Write out again, please, the records below from the first line to the line holding "Покупателю (273, 801)", inclusive, and nothing else.

> INPUT DATA
= Beginning of Section =

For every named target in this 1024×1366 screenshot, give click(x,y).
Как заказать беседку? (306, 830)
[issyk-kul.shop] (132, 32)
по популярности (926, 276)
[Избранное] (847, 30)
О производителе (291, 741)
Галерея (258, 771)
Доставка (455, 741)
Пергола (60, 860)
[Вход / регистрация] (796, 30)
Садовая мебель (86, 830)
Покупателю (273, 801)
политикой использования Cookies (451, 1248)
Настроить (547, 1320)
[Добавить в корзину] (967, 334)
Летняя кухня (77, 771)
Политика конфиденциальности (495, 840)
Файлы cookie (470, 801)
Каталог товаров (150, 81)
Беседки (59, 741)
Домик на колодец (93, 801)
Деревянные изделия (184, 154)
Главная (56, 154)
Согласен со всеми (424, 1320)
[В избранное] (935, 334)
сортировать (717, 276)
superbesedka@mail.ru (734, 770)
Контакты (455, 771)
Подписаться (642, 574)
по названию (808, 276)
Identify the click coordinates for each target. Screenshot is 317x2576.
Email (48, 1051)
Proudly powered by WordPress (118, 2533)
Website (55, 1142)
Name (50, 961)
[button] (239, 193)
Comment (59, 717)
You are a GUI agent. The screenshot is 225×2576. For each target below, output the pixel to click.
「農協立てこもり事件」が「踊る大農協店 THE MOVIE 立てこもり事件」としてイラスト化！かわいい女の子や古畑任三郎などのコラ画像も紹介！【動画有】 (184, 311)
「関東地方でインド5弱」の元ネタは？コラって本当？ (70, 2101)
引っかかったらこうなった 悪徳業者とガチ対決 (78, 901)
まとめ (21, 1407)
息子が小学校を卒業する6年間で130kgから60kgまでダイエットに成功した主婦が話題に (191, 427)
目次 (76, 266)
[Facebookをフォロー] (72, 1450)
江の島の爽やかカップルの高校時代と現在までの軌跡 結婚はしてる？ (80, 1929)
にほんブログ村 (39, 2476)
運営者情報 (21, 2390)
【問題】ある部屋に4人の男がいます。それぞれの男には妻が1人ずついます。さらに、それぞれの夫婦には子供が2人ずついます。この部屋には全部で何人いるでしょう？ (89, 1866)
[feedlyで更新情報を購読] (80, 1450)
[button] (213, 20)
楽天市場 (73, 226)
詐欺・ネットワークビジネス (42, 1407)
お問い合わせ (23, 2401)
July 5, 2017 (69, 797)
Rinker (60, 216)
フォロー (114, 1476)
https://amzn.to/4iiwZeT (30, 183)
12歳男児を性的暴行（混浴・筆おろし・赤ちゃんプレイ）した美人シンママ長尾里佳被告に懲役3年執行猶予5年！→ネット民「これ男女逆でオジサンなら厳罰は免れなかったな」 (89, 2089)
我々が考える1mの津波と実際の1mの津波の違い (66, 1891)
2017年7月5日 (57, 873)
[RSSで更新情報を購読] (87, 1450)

= End of Section =

> RESPONSE TO THIS TASK
For every named target in this 1024×1366 screenshot, give click(x,y).
Как заказать беседку? (306, 830)
[issyk-kul.shop] (132, 32)
по популярности (926, 276)
[Избранное] (847, 30)
О производителе (291, 741)
Галерея (258, 771)
Доставка (455, 741)
Пергола (60, 860)
[Вход / регистрация] (796, 30)
Садовая мебель (86, 830)
Покупателю (273, 801)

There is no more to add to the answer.